Balancing Chemical Equations With Python

Mohammad-Ali Bandzar
The Startup
Published in
9 min readMay 27, 2020

We’ve all taken that pesky high school chem class where we were asked to balance chemical equations and felt mindless tasks like that could be automated.

Today we will be writing a short Python program designed to balance chemical equations. To start off we will be taking user input using Python’s built in input() function.

Before we go any further, i’d like to point out that the majority of the programming will be with regards to populating a matrix with the quantities of our chemical equations and we will be importing a library to handle solving the matrix.

After taking in our user inputted data. We are going to do the most obvious thing and remove any whitespace the user may have added as that will mess with our parsing and our output formatting, this will be done using pythons built in .replace() function. We are then going to split this string by plus signs to generate a list of chemicals. We will do this for both reactants and products.

Below is an example of what we have so far, (I added print statements for both reactants and products):

We are now going to loop through our two lists and call a function we haven’t written yet for each compound. We are going to pass the following arguments: compound, index which will go from one to the number of compounds(the sum of the two lists) (this is so our program know which row of our matrix to modify), and our third parameter will be which side of the chemical equation our compound is on, one for the left side and negative one for the right side. This is important because products should be inputted as negative numbers into our matrix.

Now we must create the function I arbitrarily named compoundDecipher. The first thing we are going to do is separate out the parenthesis from the rest of the compound. We will do this using regular expressions. You will need to import the regular expression library at the top of the file with: import re. Then you can use regex to separate out the parenthesis segments

To breakdown the regex, the outermost parenthesis(near the single quotes) indicate that that is our capture group and it is what we want to keep. The inner parenthesis with the forward slash before them mean that we want to literally find parenthesis(this is called escaping) the [A-Za-z0–9] indicate that we are ok with any letter(of any case) or number within our parentheses and the asterisk after the square brackets is a quantifier. It means that we are ok with having zero or infinite many letters(of any case) or numbers within our parenthesis. and the [0–9] near the end, indicate that we want to include ALL digits to the right of our parenthesis in our split. If you want to play around with regular expressions you can view this one here.

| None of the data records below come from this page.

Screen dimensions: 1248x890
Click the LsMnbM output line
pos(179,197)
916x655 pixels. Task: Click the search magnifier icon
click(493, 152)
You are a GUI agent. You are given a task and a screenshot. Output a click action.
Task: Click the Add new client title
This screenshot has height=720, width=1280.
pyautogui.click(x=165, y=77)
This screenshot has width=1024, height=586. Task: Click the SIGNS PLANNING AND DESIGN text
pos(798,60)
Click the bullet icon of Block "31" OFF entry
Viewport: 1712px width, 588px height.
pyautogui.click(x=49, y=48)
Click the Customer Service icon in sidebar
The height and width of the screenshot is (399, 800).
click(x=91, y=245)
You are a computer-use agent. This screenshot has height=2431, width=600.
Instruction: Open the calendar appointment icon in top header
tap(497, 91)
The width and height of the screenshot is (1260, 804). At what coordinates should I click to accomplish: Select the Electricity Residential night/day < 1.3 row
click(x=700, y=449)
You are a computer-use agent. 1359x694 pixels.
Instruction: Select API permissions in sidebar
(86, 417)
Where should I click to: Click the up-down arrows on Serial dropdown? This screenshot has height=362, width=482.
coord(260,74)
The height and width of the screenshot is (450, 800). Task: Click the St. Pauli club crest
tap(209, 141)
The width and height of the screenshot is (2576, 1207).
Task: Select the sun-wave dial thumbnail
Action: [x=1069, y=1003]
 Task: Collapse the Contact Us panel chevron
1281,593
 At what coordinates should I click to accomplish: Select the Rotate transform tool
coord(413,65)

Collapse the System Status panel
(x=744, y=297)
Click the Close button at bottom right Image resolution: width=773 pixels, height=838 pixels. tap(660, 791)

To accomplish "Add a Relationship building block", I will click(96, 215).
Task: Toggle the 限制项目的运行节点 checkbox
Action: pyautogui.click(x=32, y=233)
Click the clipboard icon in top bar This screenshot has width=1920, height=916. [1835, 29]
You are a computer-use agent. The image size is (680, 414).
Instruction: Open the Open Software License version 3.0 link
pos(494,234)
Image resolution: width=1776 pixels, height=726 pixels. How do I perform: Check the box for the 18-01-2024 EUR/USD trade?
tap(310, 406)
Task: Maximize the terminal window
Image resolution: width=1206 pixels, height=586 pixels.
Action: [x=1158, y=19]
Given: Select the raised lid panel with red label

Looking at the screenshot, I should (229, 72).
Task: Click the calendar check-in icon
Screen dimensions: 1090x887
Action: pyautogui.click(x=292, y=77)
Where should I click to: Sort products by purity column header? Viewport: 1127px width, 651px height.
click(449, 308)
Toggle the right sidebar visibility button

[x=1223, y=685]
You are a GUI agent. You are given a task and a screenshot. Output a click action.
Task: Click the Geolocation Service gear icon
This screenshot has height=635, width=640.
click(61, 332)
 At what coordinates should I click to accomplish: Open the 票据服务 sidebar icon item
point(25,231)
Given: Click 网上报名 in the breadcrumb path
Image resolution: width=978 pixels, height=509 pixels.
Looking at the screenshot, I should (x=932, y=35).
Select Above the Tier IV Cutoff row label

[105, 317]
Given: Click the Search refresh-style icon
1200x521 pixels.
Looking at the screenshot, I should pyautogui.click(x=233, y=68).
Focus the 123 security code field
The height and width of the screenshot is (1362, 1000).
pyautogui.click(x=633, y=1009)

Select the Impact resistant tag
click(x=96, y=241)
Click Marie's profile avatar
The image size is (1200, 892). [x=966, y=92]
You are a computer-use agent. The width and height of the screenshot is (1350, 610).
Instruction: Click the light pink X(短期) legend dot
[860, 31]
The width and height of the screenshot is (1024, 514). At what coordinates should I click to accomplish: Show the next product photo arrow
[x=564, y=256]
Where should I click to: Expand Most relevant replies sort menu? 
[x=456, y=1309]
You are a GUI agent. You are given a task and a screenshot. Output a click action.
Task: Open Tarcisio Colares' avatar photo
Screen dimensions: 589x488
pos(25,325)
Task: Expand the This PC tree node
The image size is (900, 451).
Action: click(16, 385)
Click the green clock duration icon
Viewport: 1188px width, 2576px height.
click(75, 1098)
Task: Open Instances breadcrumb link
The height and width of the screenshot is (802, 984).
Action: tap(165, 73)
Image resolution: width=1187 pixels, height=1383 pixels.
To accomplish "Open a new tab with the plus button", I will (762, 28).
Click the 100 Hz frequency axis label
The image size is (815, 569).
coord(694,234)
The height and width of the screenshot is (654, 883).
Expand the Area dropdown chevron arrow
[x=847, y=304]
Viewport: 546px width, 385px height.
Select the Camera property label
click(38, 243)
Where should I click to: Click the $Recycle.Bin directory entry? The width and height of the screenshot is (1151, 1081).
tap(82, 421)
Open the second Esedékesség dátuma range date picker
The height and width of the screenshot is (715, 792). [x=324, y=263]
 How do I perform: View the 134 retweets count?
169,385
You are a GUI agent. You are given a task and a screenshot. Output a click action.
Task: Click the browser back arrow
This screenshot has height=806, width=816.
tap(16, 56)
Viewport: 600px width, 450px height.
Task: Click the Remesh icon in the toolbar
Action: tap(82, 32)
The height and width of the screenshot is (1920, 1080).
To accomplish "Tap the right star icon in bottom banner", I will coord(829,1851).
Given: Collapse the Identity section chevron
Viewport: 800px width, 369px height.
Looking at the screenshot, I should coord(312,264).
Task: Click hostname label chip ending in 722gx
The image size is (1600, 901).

We are now going to loop through our segments, if a segment begins with a ( we want to split the segment so that the part with the number is separated from the rest. we now know that the number to the right of the parenthesis which I refer to as a “multiplier” will be the second half of our split. The rest of the compound will be the first segment. we will use the [1:] to remove the first character of our segment as it’s a bracket we don’t need.

you can play with the regex used here

Note that the print statements have been added so we can test the program out as shown below:

From here, all that’s left to do is isolate the individual elements and to populate our matrix. To isolate our elements, i’m going to create a new function. I’m going to pass to it:

  1. segment
  2. Index: (so it knows which row of our matrix we are modifying),
  3. multiplier: which we will set to one for segments that dont have parenthesis
  4. Side: so our function can make our products negative in our matrix

Before writing this function, we are going to remove our print statements and modify our previous function compoundDecipher to call it as follows:

we will start off by separating out the elements and numbers using a regex and looping through every element with a while loop.

you can play with the regex used here

Within the loop, we are going to start off by checking if the length of the segment is greater than zero, because we will have some blanks. If it is greater than zero, we want to check if the one after it is non-zero. If so the we will call another function we haven’t made to add the element to a matrix we are yet to define.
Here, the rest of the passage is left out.